## BEGIN
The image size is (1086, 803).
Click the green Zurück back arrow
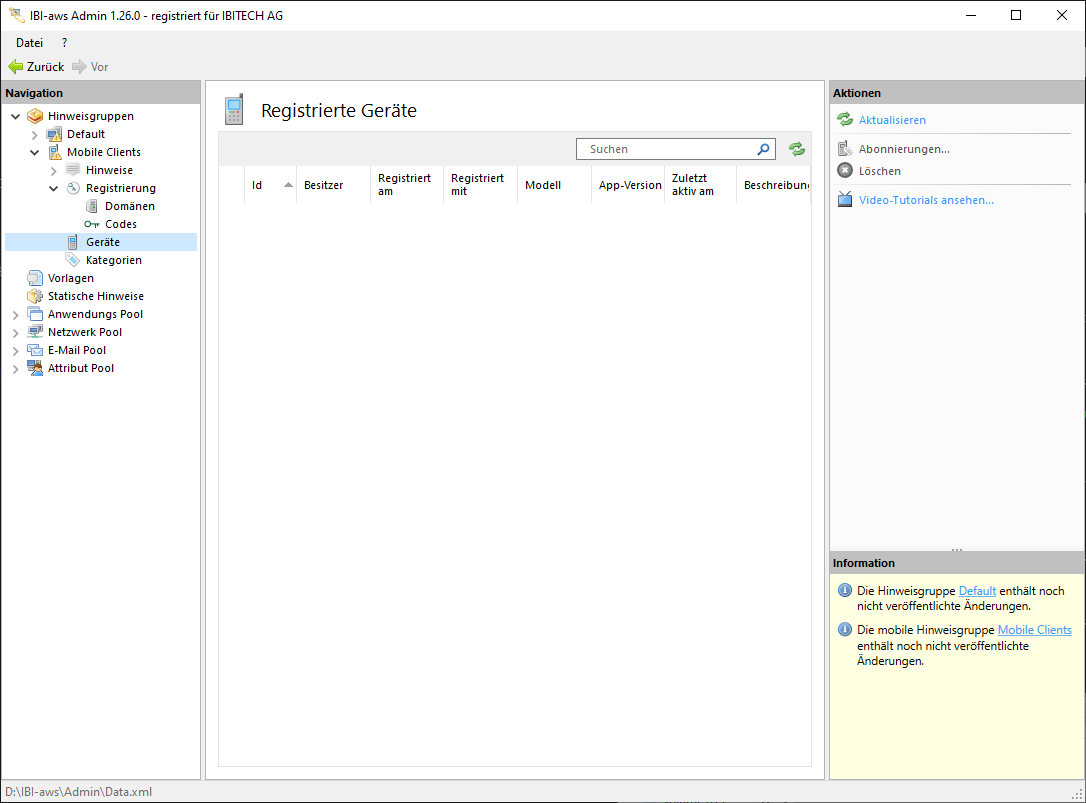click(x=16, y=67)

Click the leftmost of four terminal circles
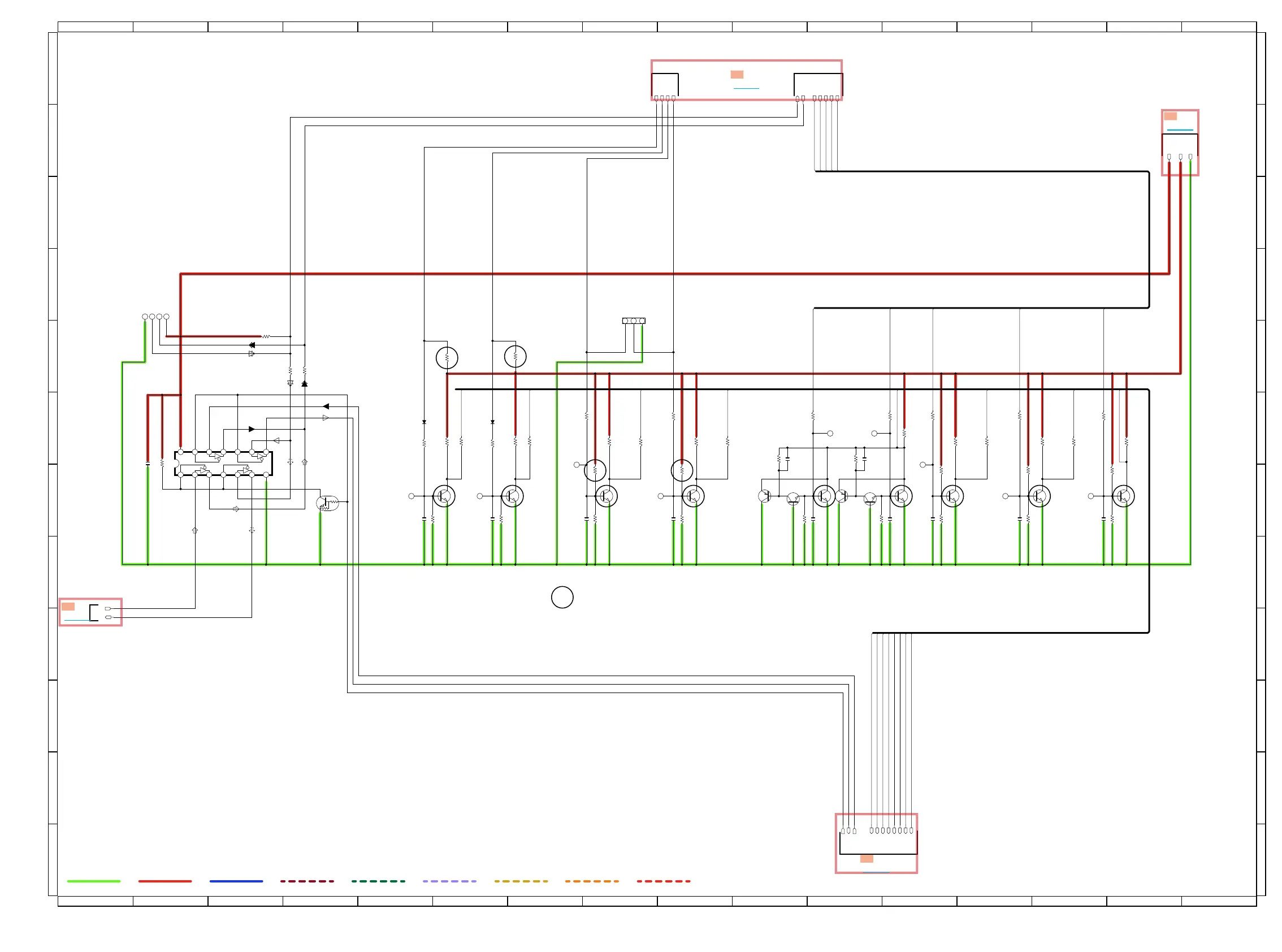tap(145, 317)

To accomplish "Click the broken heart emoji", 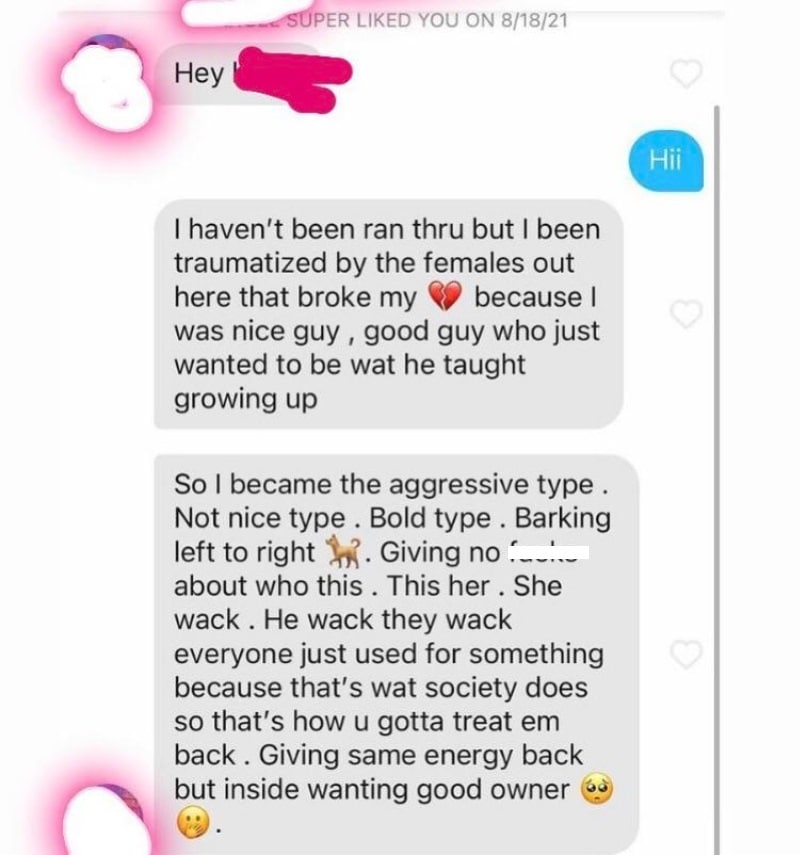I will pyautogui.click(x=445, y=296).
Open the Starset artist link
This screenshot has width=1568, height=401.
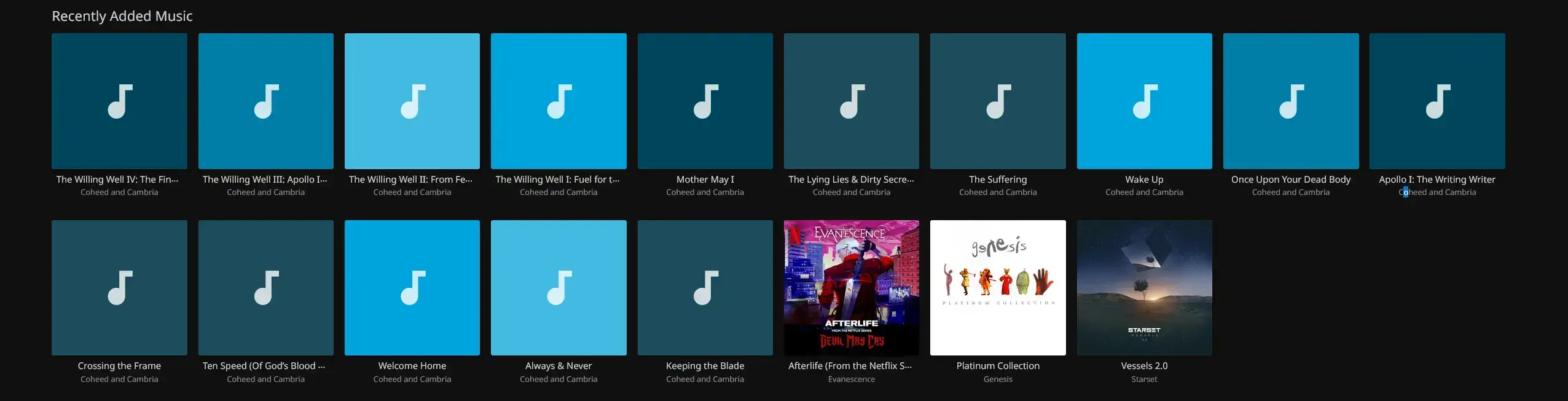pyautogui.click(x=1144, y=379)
## END
What to produce - Please reproduce the part of the entries that opens with the line containing "Open the Starset artist link" and closes with the last line of the entries, leaving the pictures out.

Output of the exercise -
Open the Starset artist link
This screenshot has width=1568, height=401.
pyautogui.click(x=1144, y=379)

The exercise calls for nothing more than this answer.